About two weeks later comes the characteristic whooping phase, which lasts for four weeks or even longer. Recovery can take up to 16 weeks.
So why is whooping cough on the march if there is a vaccine available to prevent it? The main reason is the discovery that, compared with other vaccinations, pertussis wears off after about 10 years or so. A vaccine composed of whole bacteria was first introduced in the 1940s. However, side effects associated with its use led to the development of a new, “cleaner” vaccine made from distinct components of the bacteria.
The new vaccine, called the acellular pertussis vaccine, was introduced to the routine vaccination schedule for infants and children here in the mid-1990s.
But it has now emerged that the antibody stimulation by the childhood acellular pertussis vaccination schedule does not last. How to develop a more robust vaccine is among the topics being discussed at an international Bordatella conference at Trinity College Dublin this week.
A major goal of the conference will be to try to explain and respond to the increased incidence of whooping cough in children and adults and to discuss proposals for developing an improved vaccine, according to Kingston Mills, professor of experimental immunology at TCD.
“This meeting will provide an ideal forum for scientists, clinicians, healthcare officials and industry to discuss the recent outbreaks of whooping cough and how research in basic science may help to provide a better vaccine,” he says.
This year, Mill’s research team at the school of immunology and biochemistry made novel discoveries concerning the current vaccine against whooping cough. Most vaccines include a component called an adjuvant to boost immune responses to the bacterial or viral antigens in the vaccine; the acellular pertussis vaccine uses an aluminium salt, called alum. However, the team has shown that the vaccine could be improved further through the use of a different adjuvant.
Last year, the number of cases of pertussis reported to the Health Protection Surveillance Centre had doubled since 2011.

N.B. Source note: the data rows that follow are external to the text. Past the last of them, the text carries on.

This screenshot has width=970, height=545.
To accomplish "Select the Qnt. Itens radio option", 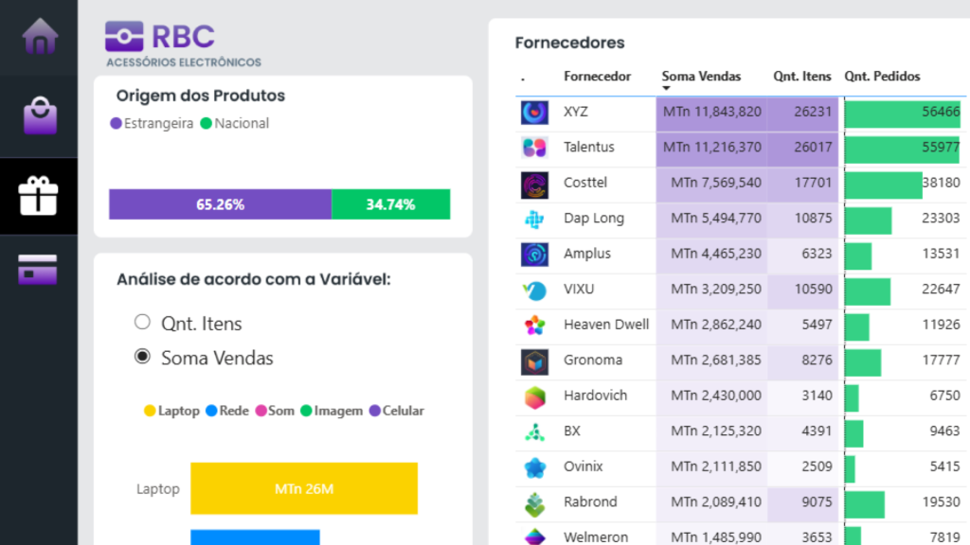I will 143,322.
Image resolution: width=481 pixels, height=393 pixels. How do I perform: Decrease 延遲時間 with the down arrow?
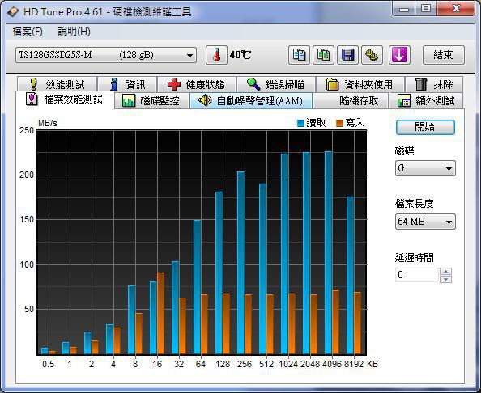pyautogui.click(x=445, y=279)
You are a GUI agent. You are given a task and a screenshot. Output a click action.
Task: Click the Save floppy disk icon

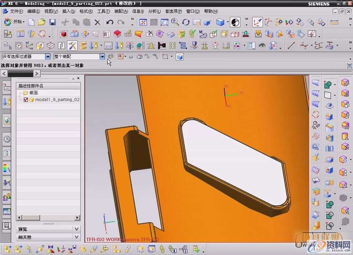click(52, 22)
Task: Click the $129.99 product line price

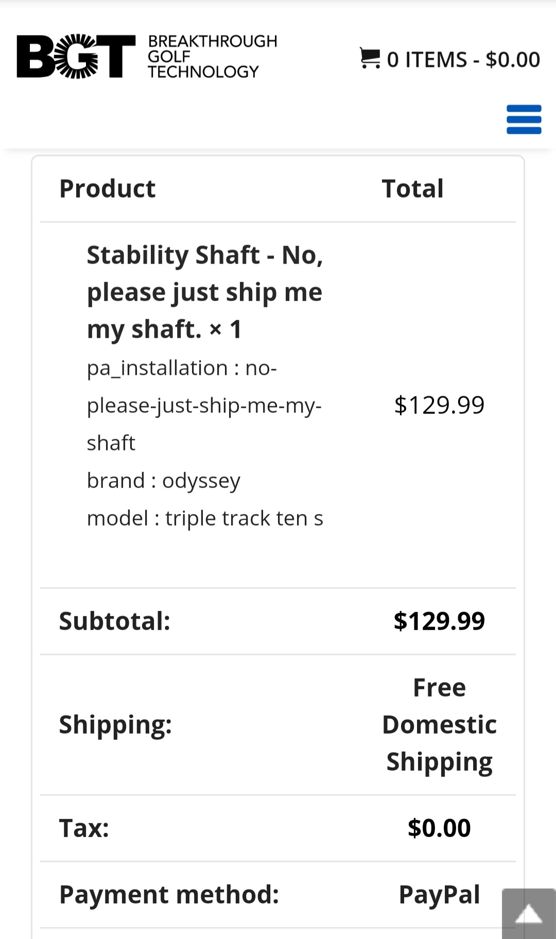Action: (439, 405)
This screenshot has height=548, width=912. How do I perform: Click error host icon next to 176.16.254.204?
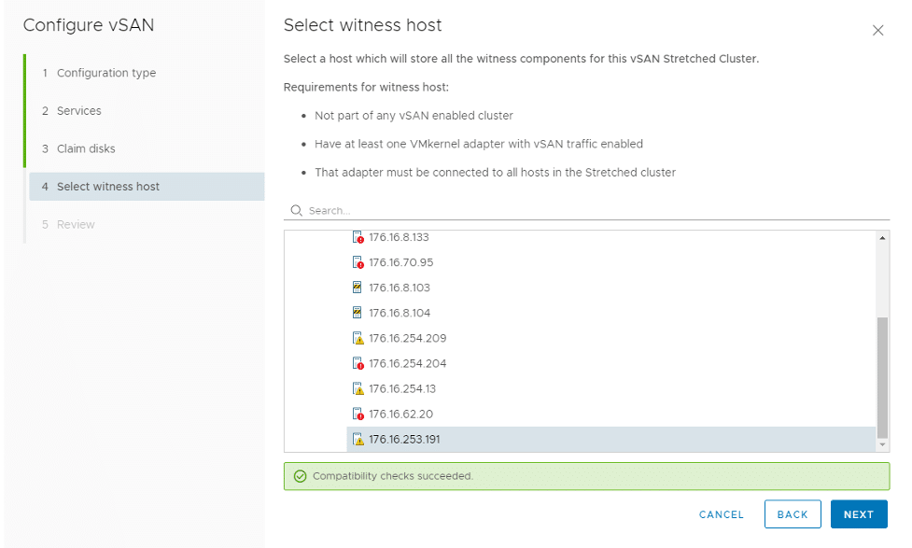pyautogui.click(x=358, y=363)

In 2012, the UK had nearly 10,000 cases and 10 deaths in infants under three months. Some 90 per cent of pertussis-related deaths occur in those less than six months. Babies under two months cannot be vaccinated and are reliant on the rest of the population having adequate antibodies to prevent them getting the infection.
Pertussis can do unpleasant things to immature brains: it can cause brain damage because of a lack of oxygen getting to the brain. And it also damages developing lungs by causing pneumonia in almost one in four children who are hospitalised with whooping cough. A condition called bronchiectasis, in which the bronchi in the lungs are abnormally widened, allowing mucus to collect in the lungs, can develop in adults who experienced a severe bout of whooping cough as a child.
Whooping cough is an unpleasant illness for grown children and adults. But for babies it can be fatal, which is why we need this week’s conference to find ways to develop a new and more potent vaccine against Bordetella.